Mark Meadows' Old Texts Are Landing Him In Hot Water

Being the chief of staff to former President Donald Trump couldn't have been an easy job. In fact, Trump went through more than one chief of staff during his time in the White House. The first staffer was John Kelly, who left the gig in less than two years because he disliked the job so much (via Time Magazine).

At a talk Kelly did at Duke University, he shared, "[Being chief of staff] was an incredibly hard job; it was the least enjoyable job I've ever had" (via CBS News). Though it was difficult, he had no regrets. He even added, "But it was the most important thing I've ever done in my life."

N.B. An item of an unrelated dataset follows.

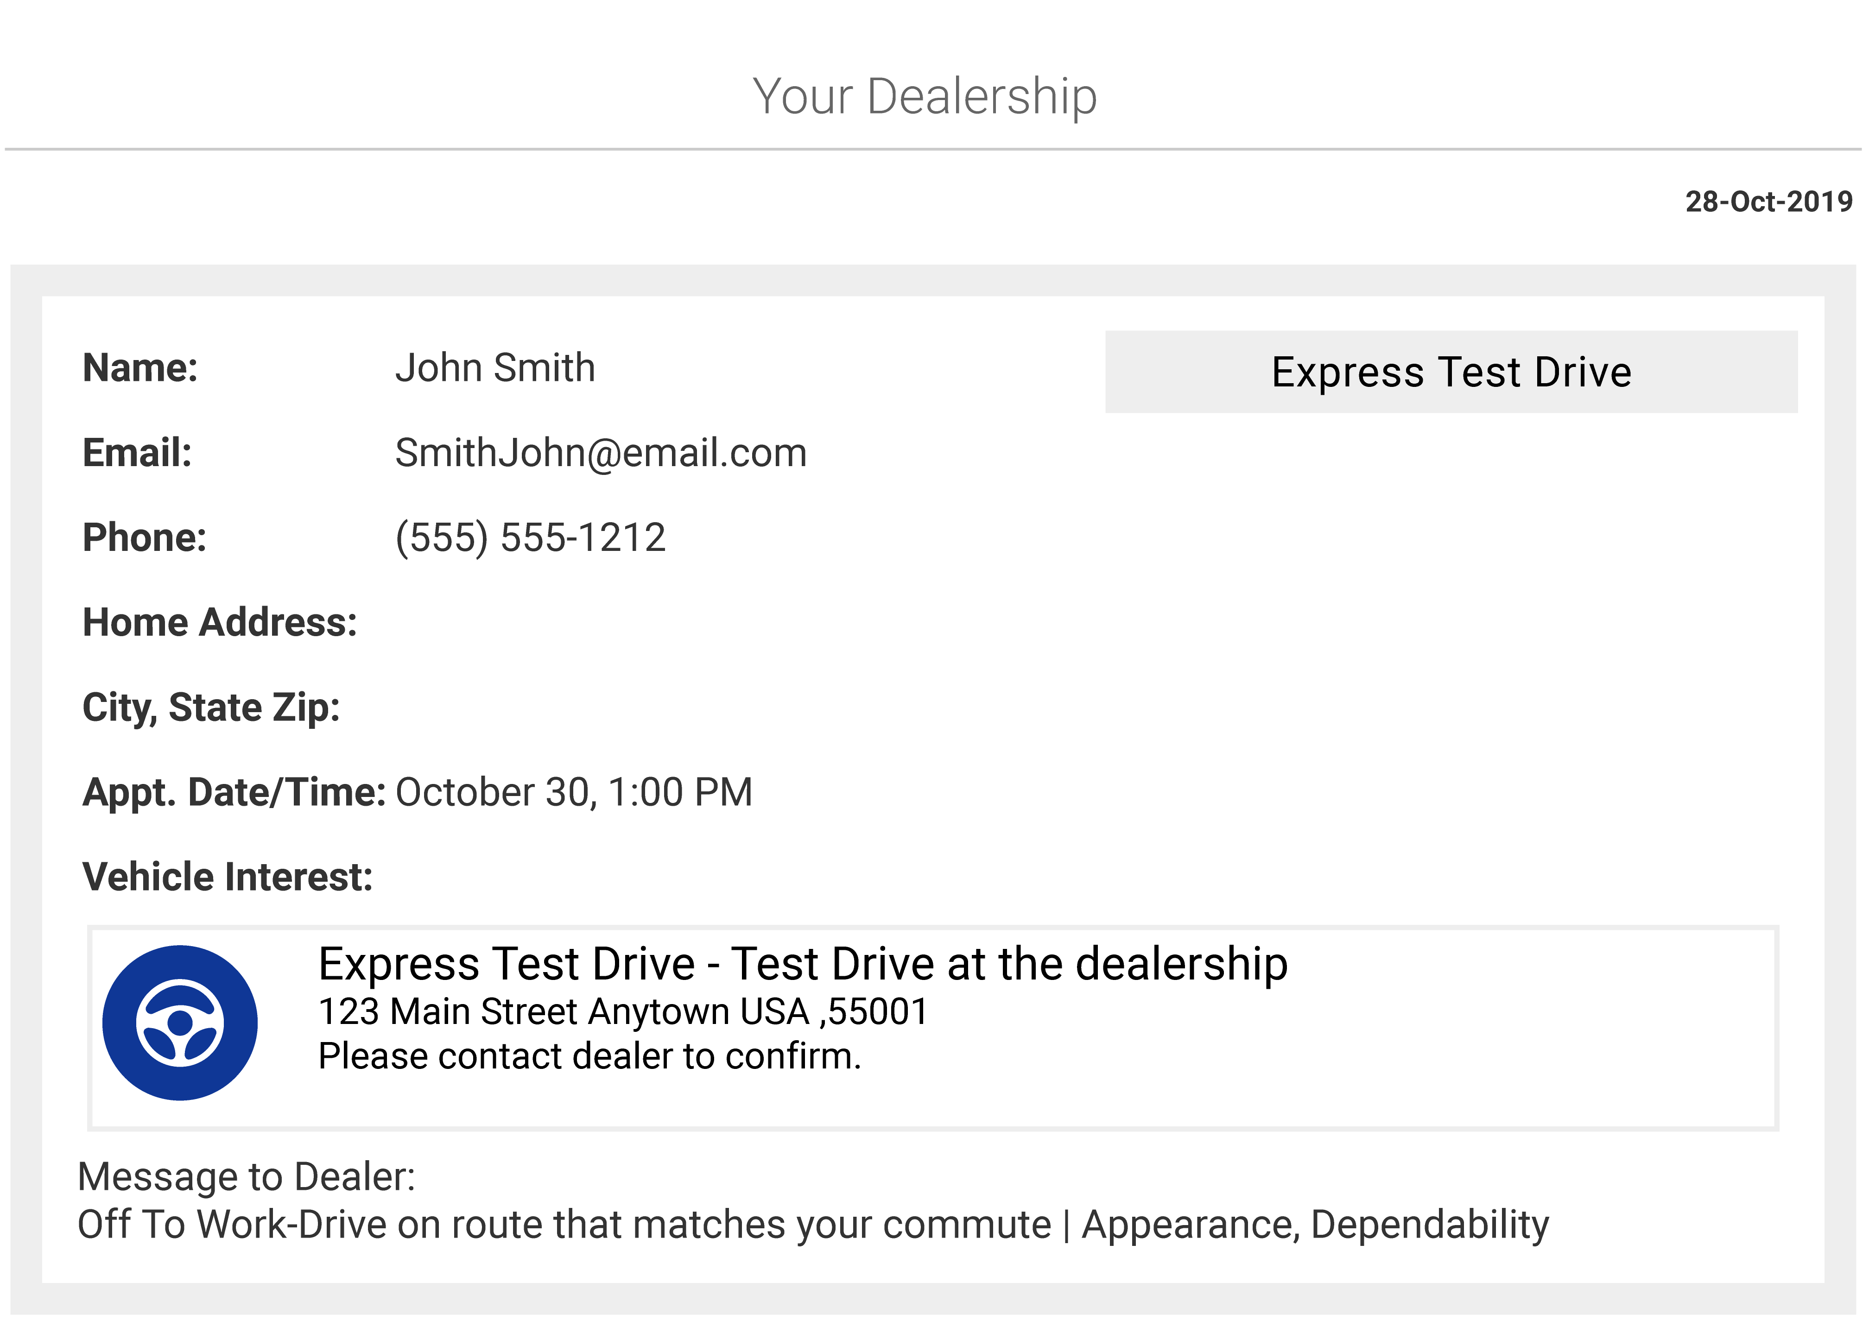
Task: Click the 28-Oct-2019 date text
Action: tap(1768, 202)
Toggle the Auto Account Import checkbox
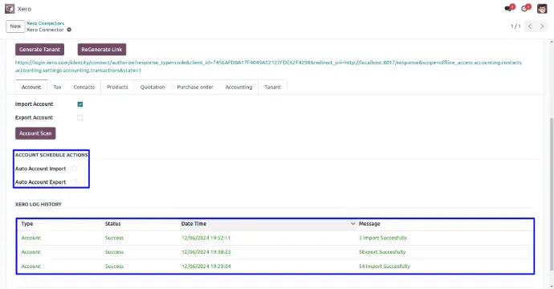Screen dimensions: 554x289 (x=74, y=169)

At the end of Kelly's term, Trump hired Mark Meadows as his chief of staff. Once he lost re-election, Meadows decided to write a tell-all book (via The Guardian). If Meadows thought he was going to be able to sit back and enjoy his book release, he was mistaken. Now, texts from his old phone are coming out that have put the chief of staff turned author in hot water.

Meadows' personal phone messages have landed him in hot water

After the January 6th riots at the Capitol, a House committee has been put in place to do a formal investigation of what transpired (via CNN). Most recently, the committee got their hands on the former chief of staff's old phone, and what they found was shocking.

Meadows' old phone contained text messages from various Trump allies and administration members, including the former president's son, Donald Trump Jr. While the riots were happening, Trump Jr. sent Meadows, "He's got to condemn this s*** ASAP. The Capitol Police tweet is not enough" (per The Daily Beast).

It is not just these text messages that are putting Meadows in hot water (via The Daily Beast). "Mark Meadows' texts and emails reveal deep involvement in setting the stage for the January 6 attack," Maryland Representative Jamie RaskinĀ tweeted.

The issue comes from Meadows using his personal phone during this time and not archiving the messages. "Mr. Meadows' production of documents shows that he used the Gmail accounts and his personal cellular phone for official business related to his service as White House chief of staff," the latest committee report states. "Given that fact, we would ask Mr. Meadows about his efforts to preserve those documents and provide them to the National Archives."